Download the authoritative guide: Enterprise Data Storage 2018: Optimizing Your Storage Infrastructure
Enterprise storage environments continue to evolve, which means that storage hardware systems are evolving in step. Here's a look at the storage hardware that makes a modern storage environment tick, including flash arrays, NVMe, hyperconvergence and the various other storage technologies that are slinging data across today's data centers.
Conceptually, storage infrastructure management is pretty straightforward. On a fundamental level, IT professionals use a combination of hardware tools and processes to ensure the timely delivery of data to end users, applications servers and other IT systems in accordance to an organization's objectives and policies, along with making certain that data is stored appropriately along the way.

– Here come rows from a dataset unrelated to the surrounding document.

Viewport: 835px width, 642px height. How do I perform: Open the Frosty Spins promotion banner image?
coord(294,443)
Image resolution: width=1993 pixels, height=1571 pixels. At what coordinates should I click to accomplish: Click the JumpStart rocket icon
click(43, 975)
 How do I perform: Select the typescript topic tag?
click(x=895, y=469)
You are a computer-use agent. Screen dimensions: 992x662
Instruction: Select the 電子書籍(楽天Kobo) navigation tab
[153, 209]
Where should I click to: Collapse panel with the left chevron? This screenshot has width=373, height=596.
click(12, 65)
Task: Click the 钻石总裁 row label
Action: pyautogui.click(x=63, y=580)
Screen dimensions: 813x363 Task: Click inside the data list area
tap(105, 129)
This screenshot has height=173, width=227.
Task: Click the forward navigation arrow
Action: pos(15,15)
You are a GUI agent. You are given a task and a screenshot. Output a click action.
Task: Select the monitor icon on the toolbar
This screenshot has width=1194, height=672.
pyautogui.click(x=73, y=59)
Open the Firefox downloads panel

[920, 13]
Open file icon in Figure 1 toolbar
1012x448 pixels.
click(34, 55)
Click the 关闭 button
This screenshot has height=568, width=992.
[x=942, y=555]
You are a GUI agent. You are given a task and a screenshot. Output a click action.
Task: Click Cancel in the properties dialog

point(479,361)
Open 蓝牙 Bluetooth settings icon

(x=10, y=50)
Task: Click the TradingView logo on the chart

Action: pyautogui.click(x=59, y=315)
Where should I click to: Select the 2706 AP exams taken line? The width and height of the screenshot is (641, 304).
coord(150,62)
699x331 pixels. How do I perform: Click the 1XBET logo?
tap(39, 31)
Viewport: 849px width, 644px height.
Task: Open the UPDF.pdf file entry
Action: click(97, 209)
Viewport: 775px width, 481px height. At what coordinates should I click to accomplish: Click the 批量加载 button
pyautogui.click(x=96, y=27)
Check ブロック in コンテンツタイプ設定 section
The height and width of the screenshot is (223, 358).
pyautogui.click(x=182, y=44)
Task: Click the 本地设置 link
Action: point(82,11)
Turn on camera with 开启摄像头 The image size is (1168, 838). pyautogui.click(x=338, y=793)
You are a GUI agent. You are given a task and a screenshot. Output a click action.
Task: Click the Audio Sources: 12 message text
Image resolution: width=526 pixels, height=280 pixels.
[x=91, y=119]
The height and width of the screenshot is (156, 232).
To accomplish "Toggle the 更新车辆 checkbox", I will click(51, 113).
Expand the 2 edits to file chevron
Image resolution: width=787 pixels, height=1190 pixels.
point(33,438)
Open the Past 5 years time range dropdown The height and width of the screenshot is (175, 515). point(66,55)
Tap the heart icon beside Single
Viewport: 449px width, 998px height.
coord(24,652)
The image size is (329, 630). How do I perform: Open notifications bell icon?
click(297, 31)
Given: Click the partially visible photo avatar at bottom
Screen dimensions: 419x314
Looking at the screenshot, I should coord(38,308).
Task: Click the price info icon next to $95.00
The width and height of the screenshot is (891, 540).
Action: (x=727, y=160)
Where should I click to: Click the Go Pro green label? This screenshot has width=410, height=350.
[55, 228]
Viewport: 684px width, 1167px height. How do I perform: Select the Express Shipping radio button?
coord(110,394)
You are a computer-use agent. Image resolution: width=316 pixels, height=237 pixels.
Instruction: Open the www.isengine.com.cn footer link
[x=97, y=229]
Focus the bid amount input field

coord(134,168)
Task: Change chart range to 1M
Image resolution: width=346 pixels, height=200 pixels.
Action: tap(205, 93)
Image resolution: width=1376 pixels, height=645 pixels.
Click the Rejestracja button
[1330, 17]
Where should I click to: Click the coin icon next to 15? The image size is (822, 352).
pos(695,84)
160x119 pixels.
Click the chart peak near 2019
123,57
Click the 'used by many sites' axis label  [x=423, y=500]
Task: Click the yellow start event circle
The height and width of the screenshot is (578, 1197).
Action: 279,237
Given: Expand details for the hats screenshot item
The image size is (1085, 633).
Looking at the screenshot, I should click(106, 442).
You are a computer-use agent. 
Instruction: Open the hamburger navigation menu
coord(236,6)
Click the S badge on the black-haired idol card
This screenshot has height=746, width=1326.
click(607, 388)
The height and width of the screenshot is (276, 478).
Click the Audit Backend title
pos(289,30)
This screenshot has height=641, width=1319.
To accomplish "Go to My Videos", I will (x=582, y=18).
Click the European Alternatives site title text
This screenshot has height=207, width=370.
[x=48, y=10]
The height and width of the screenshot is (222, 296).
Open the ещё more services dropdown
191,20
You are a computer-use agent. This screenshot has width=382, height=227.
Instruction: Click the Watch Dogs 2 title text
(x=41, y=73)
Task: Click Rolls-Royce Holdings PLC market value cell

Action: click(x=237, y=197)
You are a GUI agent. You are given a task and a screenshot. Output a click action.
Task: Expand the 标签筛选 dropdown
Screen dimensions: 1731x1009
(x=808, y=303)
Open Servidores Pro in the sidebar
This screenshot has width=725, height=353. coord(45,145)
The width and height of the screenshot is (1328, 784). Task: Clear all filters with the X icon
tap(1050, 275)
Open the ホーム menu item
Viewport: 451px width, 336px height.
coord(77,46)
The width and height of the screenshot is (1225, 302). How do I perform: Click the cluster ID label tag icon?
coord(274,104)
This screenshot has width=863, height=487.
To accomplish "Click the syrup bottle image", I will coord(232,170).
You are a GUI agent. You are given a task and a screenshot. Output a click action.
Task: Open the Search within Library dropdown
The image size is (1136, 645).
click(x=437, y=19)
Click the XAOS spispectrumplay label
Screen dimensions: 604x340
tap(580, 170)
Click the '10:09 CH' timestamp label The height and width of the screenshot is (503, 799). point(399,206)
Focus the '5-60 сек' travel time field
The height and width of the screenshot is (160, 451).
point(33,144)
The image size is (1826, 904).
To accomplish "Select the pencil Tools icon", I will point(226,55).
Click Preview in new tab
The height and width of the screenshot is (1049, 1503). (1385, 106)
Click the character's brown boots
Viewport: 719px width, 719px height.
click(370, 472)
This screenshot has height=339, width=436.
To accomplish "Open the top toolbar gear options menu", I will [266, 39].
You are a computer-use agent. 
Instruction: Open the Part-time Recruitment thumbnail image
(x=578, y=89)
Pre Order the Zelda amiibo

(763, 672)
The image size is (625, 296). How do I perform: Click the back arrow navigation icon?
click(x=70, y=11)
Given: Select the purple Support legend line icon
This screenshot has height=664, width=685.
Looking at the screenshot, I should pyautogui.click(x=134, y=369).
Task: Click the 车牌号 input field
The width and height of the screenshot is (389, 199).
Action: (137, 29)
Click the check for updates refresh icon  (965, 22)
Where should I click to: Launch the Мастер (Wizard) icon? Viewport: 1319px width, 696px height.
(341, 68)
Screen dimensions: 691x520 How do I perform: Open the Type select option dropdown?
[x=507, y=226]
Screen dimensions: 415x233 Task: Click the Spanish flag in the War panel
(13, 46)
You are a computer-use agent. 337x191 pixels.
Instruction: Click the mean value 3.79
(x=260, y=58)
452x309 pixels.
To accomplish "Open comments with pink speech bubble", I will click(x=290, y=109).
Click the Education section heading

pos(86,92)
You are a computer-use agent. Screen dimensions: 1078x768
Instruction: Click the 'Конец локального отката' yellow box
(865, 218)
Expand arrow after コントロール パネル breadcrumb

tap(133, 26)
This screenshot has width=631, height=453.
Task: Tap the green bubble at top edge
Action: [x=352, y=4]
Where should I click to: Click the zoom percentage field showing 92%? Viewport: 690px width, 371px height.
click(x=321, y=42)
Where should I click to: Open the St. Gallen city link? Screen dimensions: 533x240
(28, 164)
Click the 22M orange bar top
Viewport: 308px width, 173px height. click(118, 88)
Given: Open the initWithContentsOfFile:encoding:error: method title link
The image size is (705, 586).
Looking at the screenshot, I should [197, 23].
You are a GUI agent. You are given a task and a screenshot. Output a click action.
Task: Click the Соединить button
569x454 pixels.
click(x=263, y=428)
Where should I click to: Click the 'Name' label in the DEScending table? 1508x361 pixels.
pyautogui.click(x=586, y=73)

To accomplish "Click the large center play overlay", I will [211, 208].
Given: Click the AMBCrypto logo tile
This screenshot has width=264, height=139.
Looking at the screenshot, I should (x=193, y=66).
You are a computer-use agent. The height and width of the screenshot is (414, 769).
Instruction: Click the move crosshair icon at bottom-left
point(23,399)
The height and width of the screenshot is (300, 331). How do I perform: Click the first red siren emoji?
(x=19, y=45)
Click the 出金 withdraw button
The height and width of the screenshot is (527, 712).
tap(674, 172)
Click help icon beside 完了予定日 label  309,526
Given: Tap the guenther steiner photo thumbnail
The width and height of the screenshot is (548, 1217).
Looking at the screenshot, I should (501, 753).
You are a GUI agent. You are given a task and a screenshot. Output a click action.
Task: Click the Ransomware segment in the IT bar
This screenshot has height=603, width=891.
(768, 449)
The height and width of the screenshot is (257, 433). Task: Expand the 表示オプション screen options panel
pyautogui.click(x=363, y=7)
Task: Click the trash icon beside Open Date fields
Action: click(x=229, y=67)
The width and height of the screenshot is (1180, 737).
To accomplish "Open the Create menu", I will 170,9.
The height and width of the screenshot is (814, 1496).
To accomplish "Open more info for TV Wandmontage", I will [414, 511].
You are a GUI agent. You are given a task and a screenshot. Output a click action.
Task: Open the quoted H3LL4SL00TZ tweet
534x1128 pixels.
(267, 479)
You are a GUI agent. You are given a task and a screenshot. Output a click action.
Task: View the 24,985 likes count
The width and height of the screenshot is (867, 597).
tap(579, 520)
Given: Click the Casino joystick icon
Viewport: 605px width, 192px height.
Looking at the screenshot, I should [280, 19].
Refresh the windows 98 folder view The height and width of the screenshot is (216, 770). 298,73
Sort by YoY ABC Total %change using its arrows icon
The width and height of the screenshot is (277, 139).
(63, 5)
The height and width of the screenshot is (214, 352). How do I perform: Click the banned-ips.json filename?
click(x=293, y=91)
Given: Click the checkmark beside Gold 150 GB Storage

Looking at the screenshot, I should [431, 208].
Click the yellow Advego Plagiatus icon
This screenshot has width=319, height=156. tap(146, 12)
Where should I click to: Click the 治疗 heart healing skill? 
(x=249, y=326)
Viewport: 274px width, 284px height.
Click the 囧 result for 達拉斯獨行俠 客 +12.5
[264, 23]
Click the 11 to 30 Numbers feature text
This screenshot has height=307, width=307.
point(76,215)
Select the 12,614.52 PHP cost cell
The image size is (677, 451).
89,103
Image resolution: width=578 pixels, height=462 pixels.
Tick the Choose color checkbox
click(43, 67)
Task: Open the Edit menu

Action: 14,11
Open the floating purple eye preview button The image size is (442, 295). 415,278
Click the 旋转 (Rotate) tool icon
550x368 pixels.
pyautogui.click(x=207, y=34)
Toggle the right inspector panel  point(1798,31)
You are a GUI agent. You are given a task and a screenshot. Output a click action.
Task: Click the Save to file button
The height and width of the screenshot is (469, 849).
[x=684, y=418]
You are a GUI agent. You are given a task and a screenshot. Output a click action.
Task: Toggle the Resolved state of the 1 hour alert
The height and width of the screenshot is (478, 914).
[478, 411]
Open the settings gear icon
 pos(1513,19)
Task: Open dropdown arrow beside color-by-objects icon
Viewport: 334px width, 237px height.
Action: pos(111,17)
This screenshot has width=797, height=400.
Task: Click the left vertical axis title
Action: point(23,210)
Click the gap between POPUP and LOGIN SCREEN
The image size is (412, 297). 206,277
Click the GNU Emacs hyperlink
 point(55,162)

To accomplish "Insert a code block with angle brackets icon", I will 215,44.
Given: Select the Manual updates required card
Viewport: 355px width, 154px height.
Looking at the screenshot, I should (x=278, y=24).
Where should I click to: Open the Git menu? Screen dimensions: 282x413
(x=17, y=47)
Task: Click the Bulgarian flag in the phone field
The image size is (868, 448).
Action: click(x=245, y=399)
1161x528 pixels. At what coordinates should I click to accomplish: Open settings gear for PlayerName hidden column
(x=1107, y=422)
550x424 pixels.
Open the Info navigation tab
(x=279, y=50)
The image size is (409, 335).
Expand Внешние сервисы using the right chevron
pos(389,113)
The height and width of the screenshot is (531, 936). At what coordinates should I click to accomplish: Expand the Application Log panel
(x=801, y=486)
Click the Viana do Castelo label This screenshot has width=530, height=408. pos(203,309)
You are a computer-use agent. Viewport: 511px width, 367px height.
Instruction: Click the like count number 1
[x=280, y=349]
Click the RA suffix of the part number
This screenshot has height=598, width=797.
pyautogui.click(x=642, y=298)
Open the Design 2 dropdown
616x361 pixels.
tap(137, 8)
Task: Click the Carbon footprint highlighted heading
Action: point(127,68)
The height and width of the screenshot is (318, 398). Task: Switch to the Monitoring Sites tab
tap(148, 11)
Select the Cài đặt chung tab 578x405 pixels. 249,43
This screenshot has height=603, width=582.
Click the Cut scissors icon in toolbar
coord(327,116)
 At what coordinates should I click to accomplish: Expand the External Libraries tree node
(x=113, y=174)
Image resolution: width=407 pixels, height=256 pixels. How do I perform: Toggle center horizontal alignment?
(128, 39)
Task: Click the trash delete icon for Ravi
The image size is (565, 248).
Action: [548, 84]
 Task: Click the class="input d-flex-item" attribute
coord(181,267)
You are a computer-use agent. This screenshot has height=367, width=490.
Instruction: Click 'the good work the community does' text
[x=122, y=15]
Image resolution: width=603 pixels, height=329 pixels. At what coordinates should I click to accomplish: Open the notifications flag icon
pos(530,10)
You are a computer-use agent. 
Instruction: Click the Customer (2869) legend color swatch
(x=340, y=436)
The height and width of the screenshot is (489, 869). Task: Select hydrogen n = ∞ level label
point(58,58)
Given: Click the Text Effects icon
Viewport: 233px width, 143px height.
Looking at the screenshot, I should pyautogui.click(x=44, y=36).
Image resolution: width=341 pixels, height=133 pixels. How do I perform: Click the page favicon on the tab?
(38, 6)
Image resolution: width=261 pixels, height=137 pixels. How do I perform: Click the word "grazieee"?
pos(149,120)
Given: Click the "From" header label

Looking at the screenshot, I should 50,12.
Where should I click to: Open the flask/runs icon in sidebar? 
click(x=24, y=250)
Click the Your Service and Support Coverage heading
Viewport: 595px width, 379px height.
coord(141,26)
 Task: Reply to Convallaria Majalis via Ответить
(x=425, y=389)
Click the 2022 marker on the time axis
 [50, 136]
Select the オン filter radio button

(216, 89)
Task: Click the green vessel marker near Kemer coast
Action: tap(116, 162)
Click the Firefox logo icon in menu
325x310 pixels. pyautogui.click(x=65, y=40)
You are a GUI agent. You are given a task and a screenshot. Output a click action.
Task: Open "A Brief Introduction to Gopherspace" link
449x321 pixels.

In this regard, it's essential that IT professionals tasked with managing data storage systems always keep a few things in mind.
- Storage Capacity
Simply put, an enterprise's storage systems must have the sheer space or capacity to accommodate the amount of data generated by its users and applications.
One obvious scenario to avoid is running out of disk space. Budget-minded IT leaders are also keen on avoiding overprovisioning or acquiring much more storage capacity than necessary. This can lead to cost overruns due to upfront spending on unused storage and maintaining excess capacity.
A good grasp of an organization's storage requirements and proper planning are key to right-sizing one's storage network.
- Storage Availability
Data that's trapped in a storage system is of no use to anyone. Reliable and resilient storage architectures help ensure that data is available exactly when its needed. This is a major reason why enterprise storage systems fetch premium prices.
- Storage Performance
Speed is another important consideration. Although users may not mind a delay of a second or two while they fetch a file from shared storage, critical business applications and high-volume transaction systems typically don't fare well if they're kept waiting.
Not all data storage mediums are the same. Different performance and capacity characteristics command different prices.
In general, high-performance storage devices like SSDs (solid-state drives) are faster yet more expensive on a per-GB basis than spinning HDDs (hard-disk drives). The same is true when comparing HDDs to tape.
Hierarchical storage management is a method of moving data between high-cost, high-performance systems and lower-cost, lower performance systems. This requires a tiered storage environment—more on this later—where data is moved from fast arrays that store data used in critical applications to slower, HDD-packed disk storage systems and eventually tape, in many instances, as it ages and loses value.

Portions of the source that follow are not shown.